[WHAT THE TASK REQUIRES] Read through the data and report every line in which the word "computer" occurs.
⟨
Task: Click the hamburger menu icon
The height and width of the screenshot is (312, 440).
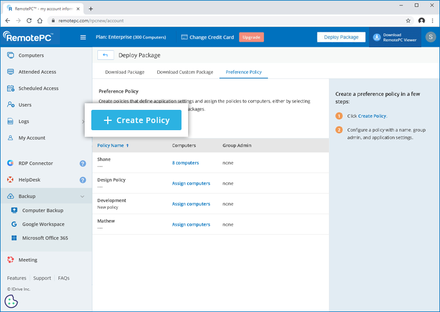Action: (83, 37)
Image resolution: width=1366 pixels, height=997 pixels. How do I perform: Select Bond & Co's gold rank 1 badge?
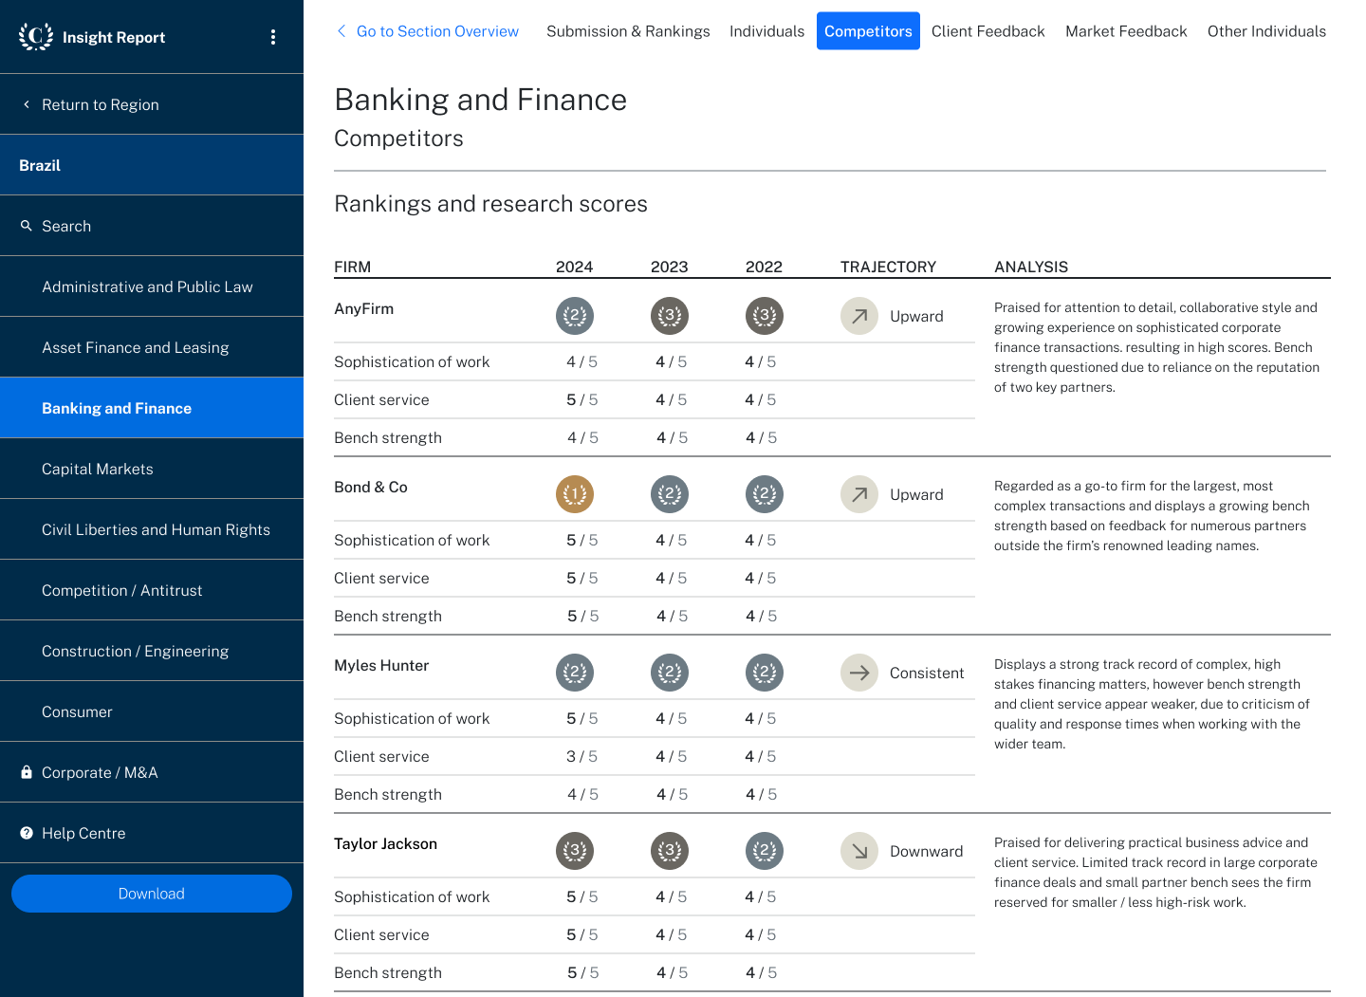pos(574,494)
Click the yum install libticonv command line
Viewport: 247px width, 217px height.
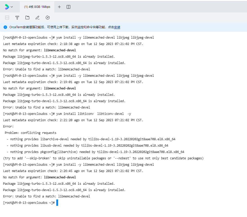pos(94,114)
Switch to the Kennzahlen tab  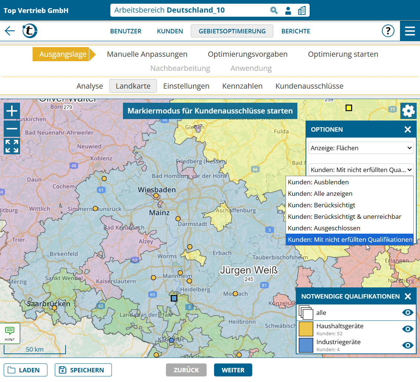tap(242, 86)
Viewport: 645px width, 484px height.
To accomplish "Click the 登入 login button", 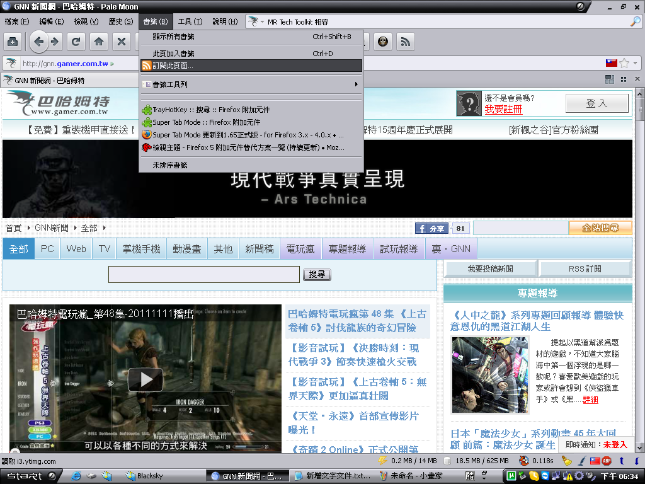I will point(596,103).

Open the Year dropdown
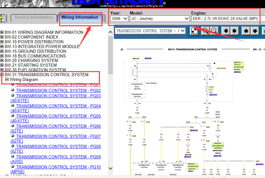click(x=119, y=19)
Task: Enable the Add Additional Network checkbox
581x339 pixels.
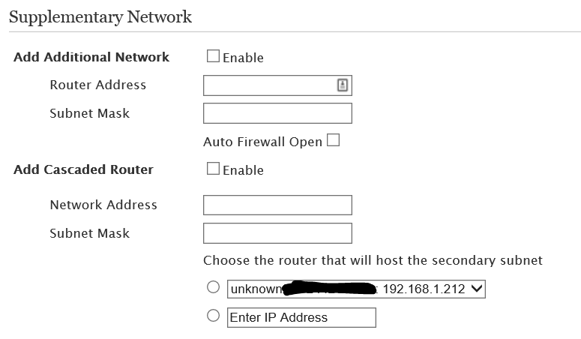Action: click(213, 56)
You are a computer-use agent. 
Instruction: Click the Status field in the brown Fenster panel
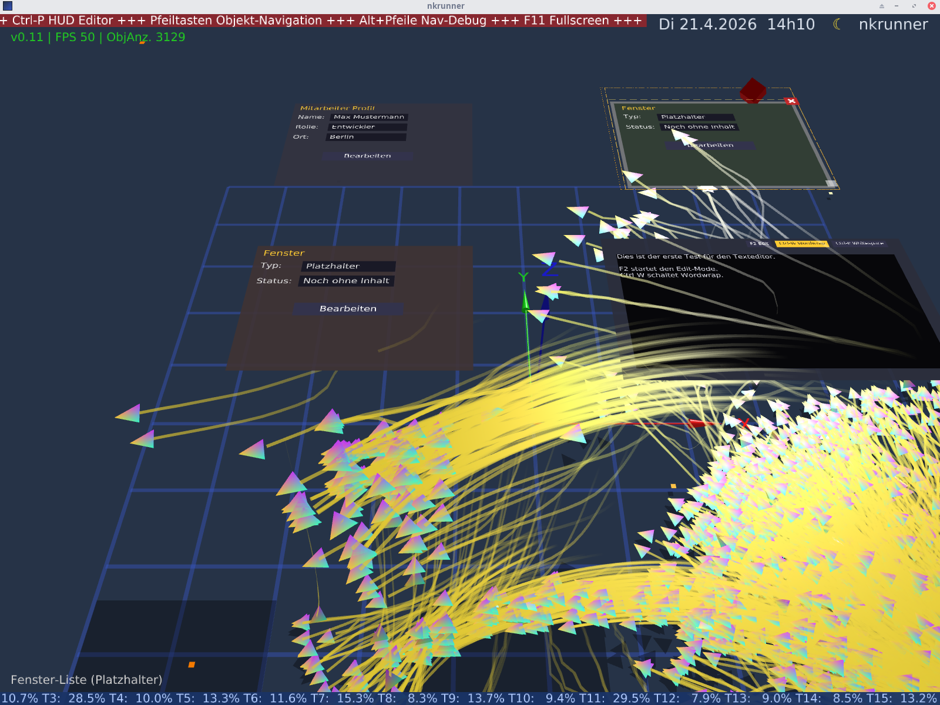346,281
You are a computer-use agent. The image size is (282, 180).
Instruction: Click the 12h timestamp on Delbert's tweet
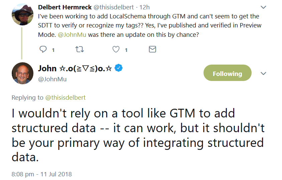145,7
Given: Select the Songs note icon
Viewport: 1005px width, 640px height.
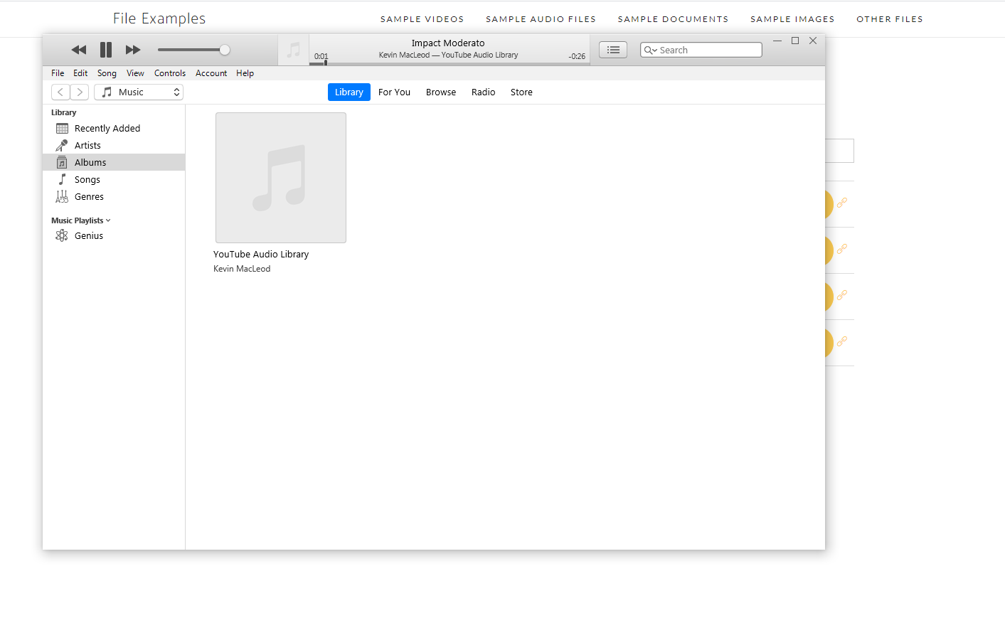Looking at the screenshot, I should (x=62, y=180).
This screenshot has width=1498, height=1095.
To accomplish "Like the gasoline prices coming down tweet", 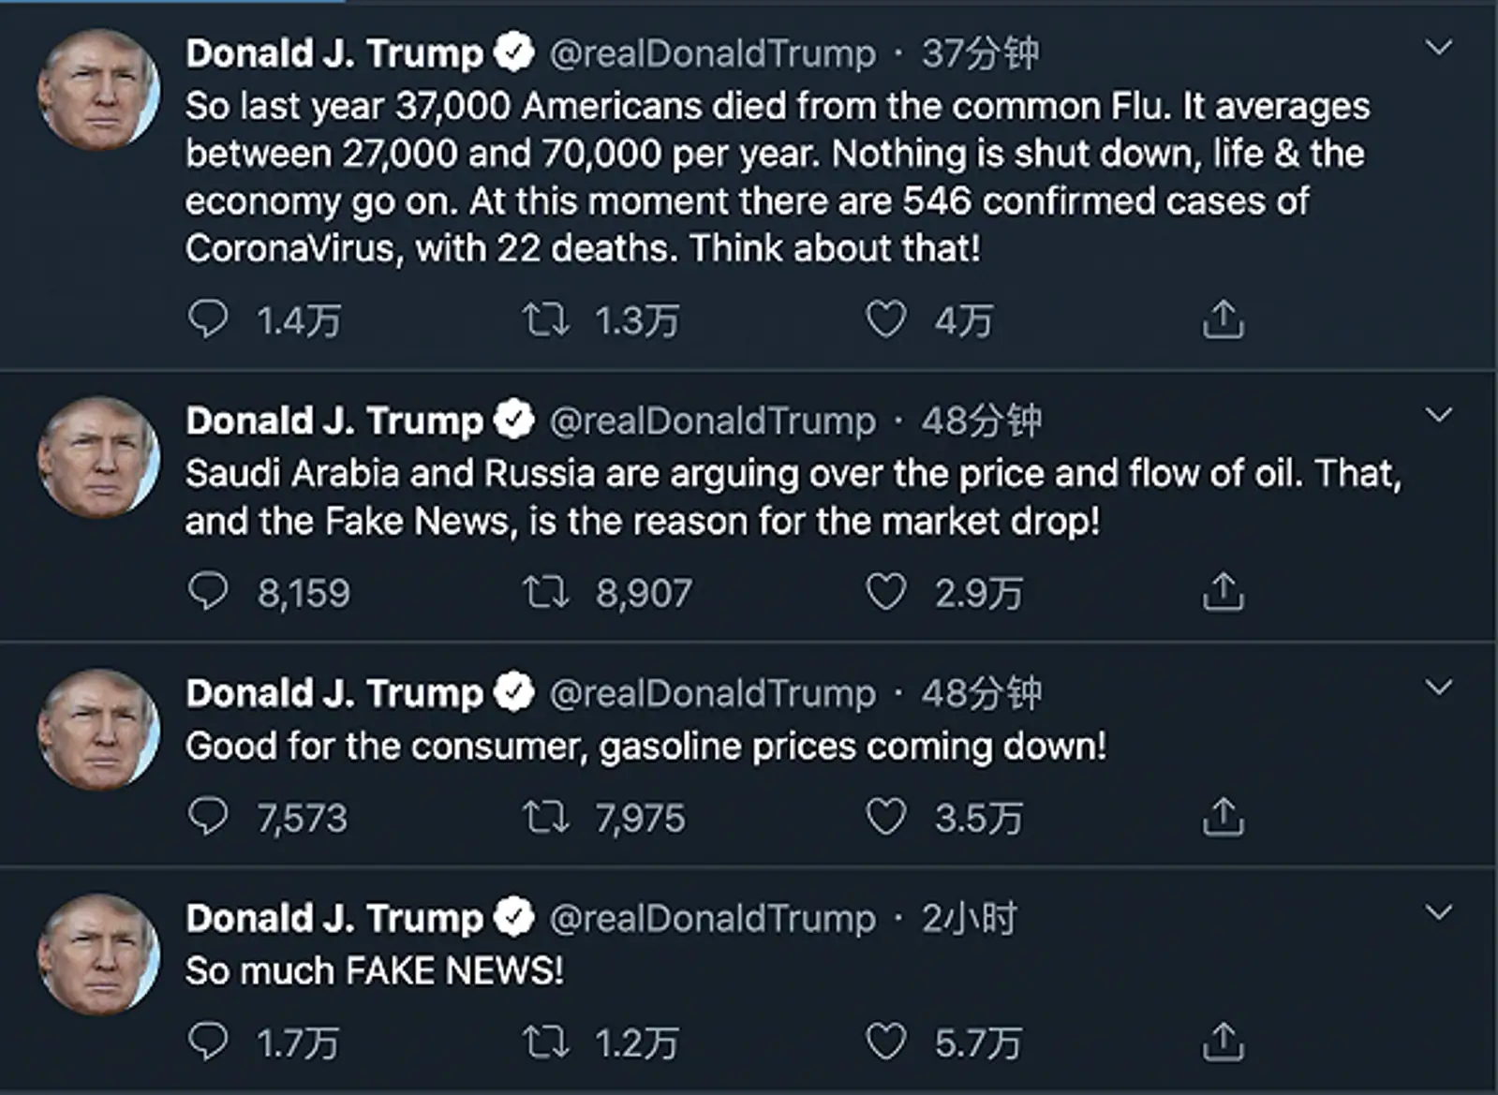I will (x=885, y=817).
⟩
[ANSWER BELOW]
You are a computer-use agent. 
You are a computer-use agent. The image size is (282, 180).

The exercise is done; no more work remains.